What do you want from me.
I grew up with Karen.


----------



## HarryCulo (Aug 18, 2006)

Blueface said:


> I know you are recovering from the blow but let me hit you with a bit or reality.
> 
> sing a long ala Carpenters:
> We've only just begun to live,
> ...


What !!??  :BS

*Disclaimer:* We, the S.Fla crew, in *NO* way endorse, share views, or acknowledge any Carpenters' lyrics posted by said S.Fla crew members. Those that do are strictly acting on their own behalf and may be suffering from a ****-phobic de-masculation syndrome causing them to wear pink fuzzy slippers...... not that there's anything wrong with that, of course.


----------



## Blueface (May 28, 2005)

HarryCulo said:


> *Disclaimer:* We, the S.Fla crew, in *NO* way endorse, share views, or acknowledge any Carpenters' lyrics posted by said S.Fla crew members. Those that do are strictly acting on their own behalf and may be suffering from a ****-phobic de-masculation syndrome causing them to wear pink fuzzy slippers...... not that there's anything wrong with that, of course.


:r 
Hey, not fair.
You know I have been playing "hang out with the wife and make believe you are interested in what they care about" day today.
It has made me overly sensitive.:r
I feel like I have been hit with a dose of Estrogen.
I am ready to cry.:r


----------



## HarryCulo (Aug 18, 2006)

Blueface said:


> :r
> Hey, not fair.
> You know I have been playing "hang out with the wife and make believe you are interested in what they care about" day today.
> It has made me overly sensitive.:r
> ...


Ok, smoke a cigar, drink rum (not wine), watch football, and may we never speak of this again. :al


----------



## replicant_argent (May 13, 2006)

lol, my wife just used about 5 cbid boxes to wrap presents and made the comment "you have been buying a lot of cigars, you will say nothing about purses or shoes"


----------



## Old Sailor (Jul 27, 2006)

o


----------



## Ron1YY (Mar 3, 2005)

Nice!!!!!! Glad to be a part of this ASS WHOOPIN!!!!!!



ATLHARP said:


> KASR, as the song says "We have only just begun......"
> 
> ATL





Blueface said:


> I know you are recovering from the blow but let me hit you with a bit or reality.
> 
> sing a long ala Carpenters:
> We've only just begun to live,
> ...


For those too young to appreciate Karen's voice, How about

Lenny Kravitz's "It ain't Over Til it's Over".........:gn

Ron


----------



## akatora (Dec 12, 2005)

:r Priceless!! I too know how it feels to be mangled by Ron and Andrew  Enjoy the smokes and uncle Dip. Yum Yum!!!

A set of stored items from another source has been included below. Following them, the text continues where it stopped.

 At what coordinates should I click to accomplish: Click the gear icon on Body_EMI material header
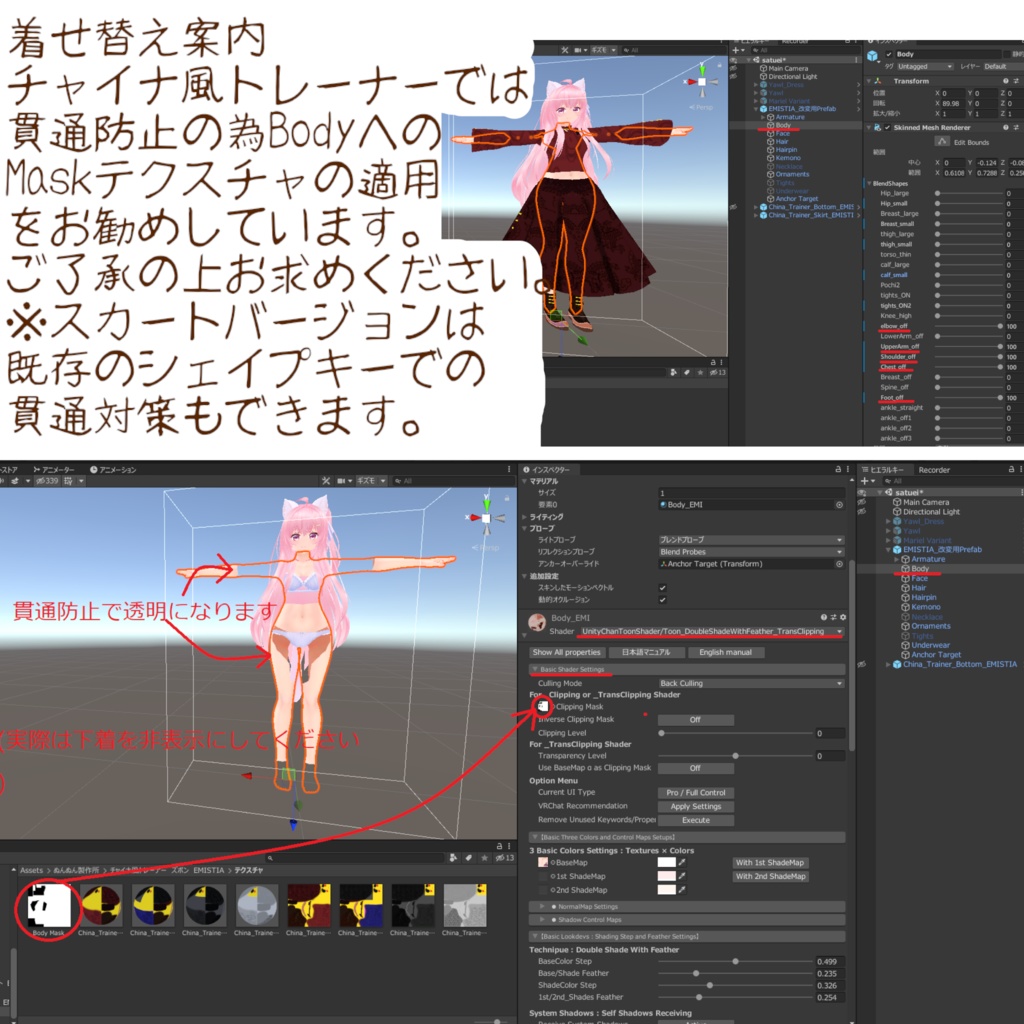coord(842,617)
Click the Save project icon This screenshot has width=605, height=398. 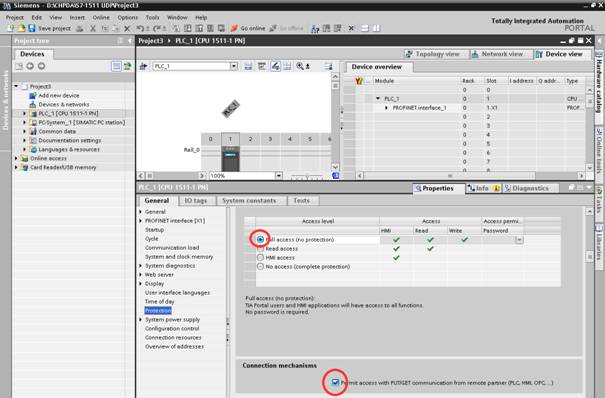pos(32,28)
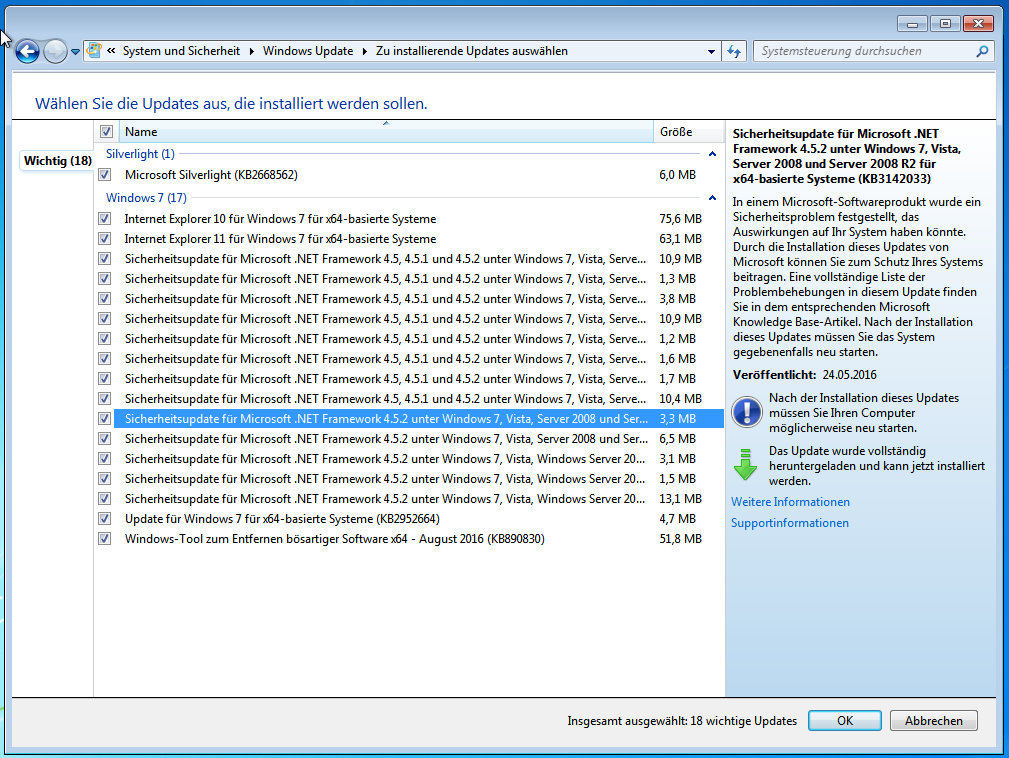
Task: Deselect the KB890830 malicious software tool checkbox
Action: (105, 539)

Oh...and Merry Christmas KASR!


----------



## KASR (Aug 2, 2006)

We have a weak pulse.....


----------



## LasciviousXXX (Oct 12, 2004)

KASR is officially dead.... for the second time. Looks like you've been getting your ass handed to you a couple times lately... might want to concede defeat my brother


----------



## Old Sailor (Jul 27, 2006)

Don't make me hurt you again, I've still got 2 1/2 weeks before I go back onshift. Concede Kasr:r :r


----------



## KASR (Aug 2, 2006)

Old Sailor said:


> Don't make me hurt you again, I've still got 2 1/2 weeks before I go back onshift. Concede Kasr:r :r


NEVER!!!!!!!! AS long as there are boobies to be bitten I will stand strong.....with my wheelchair that is....


----------



## ShawnP (Oct 18, 2005)

WTG FL crew 


Enjoy KASR & I am so glad to hear you are still standing  



Shawn


----------



## Demented (Nov 7, 2006)

Good job!


----------



## Ron1YY (Mar 3, 2005)

KASR said:


> *NEVER*!!!!!!!! AS long as there are boobies to be bitten I will stand strong.....with my wheelchair that is....

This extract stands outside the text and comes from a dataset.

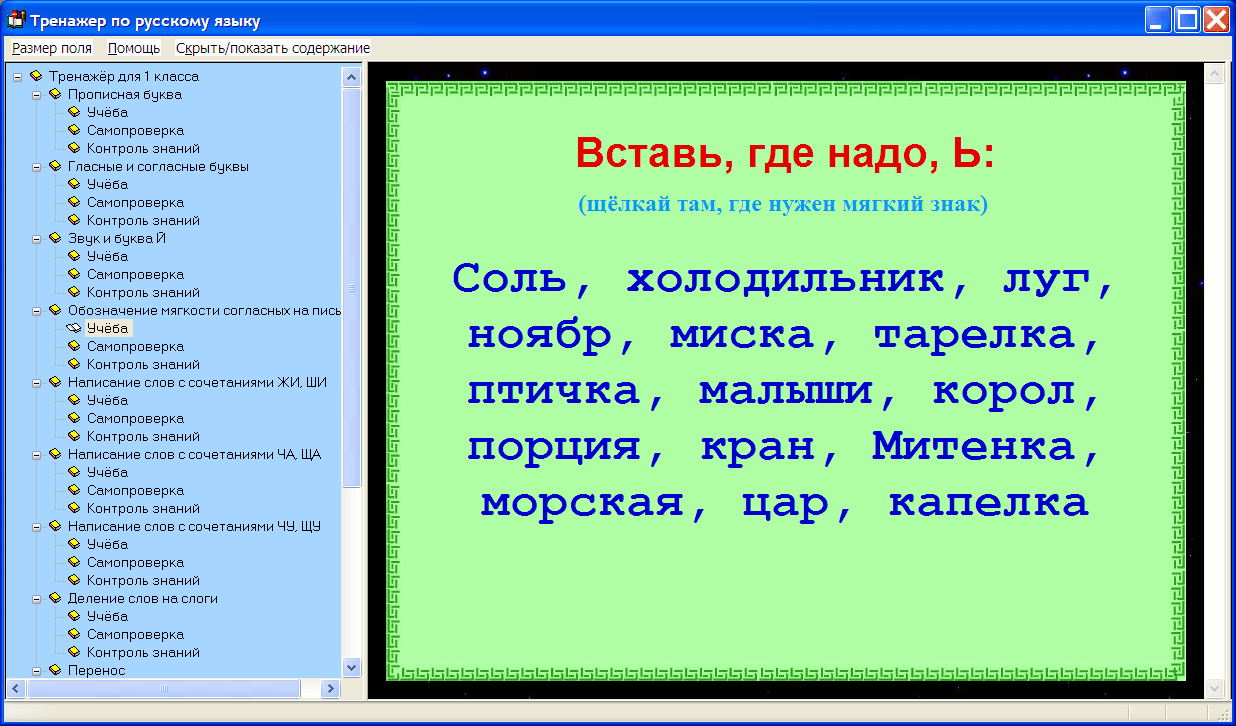Screen dimensions: 1236x726
Task: Click the application icon in the title bar
Action: 16,19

Well, if you will not concede, then I feel real bad for what is about to happen to you next!!!!!!!

Ron


----------



## Blueface (May 28, 2005)

Ron1YY said:


> Well, if you will not concede, then I feel real bad for what is about to happen to you next!!!!!!!
> 
> Ron


Ron,
Should we send out another sorti?


----------



## Ron1YY (Mar 3, 2005)

Blueface said:


> Ron,
> Should we send out another sorti?


Sounds like we'll have to put the finishing touchs on him.......Maybe a nice big one to put him down for good!!!!!!

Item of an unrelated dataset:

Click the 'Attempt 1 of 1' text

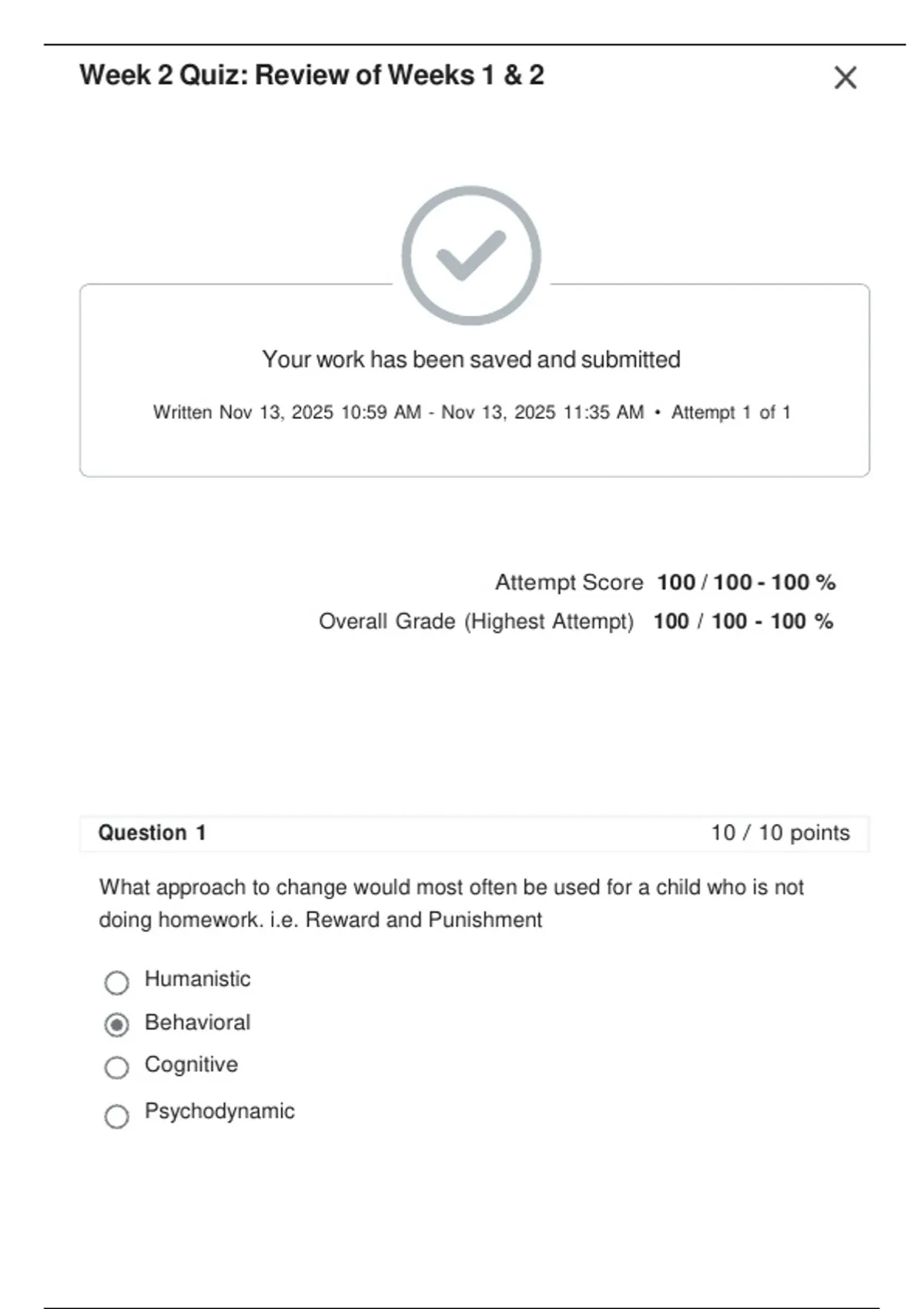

I'll call you tonight for more details

Ron


----------



## Blueface (May 28, 2005)

Ron1YY said:


> Sounds like we'll have to put the finishing touchs on him.......Maybe a nice big one to put him down for good!!!!!!
> 
> I'll call you tonight for more details
> 
> Ron


Should I stop and pick up some more of those Swishers before they run out of them?:r


----------



## Kayak_Rat (Nov 28, 2005)

Blueface said:


> Should I stop and pick up some more of those Swishers before they run out of them?:r


Better, I am sure they are a hot item this holiday season. #1 stocking sruffer for the 2006 Christmas Rush.


----------



## snkbyt (Jun 22, 2006)

Ron1YY said:


> Sounds like we'll have to put the finishing touchs on him.......Maybe a nice big one to put him down for good!!!!!!
> 
> I'll call you tonight for more details
> 
> Ron


remember me this time, I'm in (again).....missed the mailing last time


----------



## Old Sailor (Jul 27, 2006)

Hitem low and hitem high...the harder the better:r


----------



## ATLHARP (May 3, 2005)

looks like KASR needs more punishment! *I'M IN!!!!!!*



ATL


----------



## KASR (Aug 2, 2006)

Evil plotting bastages!!!


----------



## HarryCulo (Aug 18, 2006)

KASR said:


> Evil plotting bastages!!!


You eating solid food yet??


----------



## TheDirector (Nov 22, 2006)

replicant_argent said:


> This might be appropriate.
> 
> http://www.kasr.justgotowned.com/
> 
> Stole that from someone else here.


Well Said! Well Done!

THe damage is incomphrehensible! That will show him!


----------



## n3uka (Nov 13, 2006)

HarryCulo said:


> You eating solid food yet??


The new KASR action figure...


----------



## dagrinch (Oct 26, 2003)

I thought I saw a mushroom cloud in the west. even now I feel the tinge of radiation fallout here in Tulsa. KASR, you will be missed.

Grinch OUT!!!


----------



## HarryCulo (Aug 18, 2006)

*[The end of the story is written]*

...... as the Dung beetles finished off his remains, all rejoiced the extinction of evil. Music and dance were widespread once again throughout the land. Mothers with infants would fear no more, for the wicked KASR could never again bomb innocent souls, or make fun of old people.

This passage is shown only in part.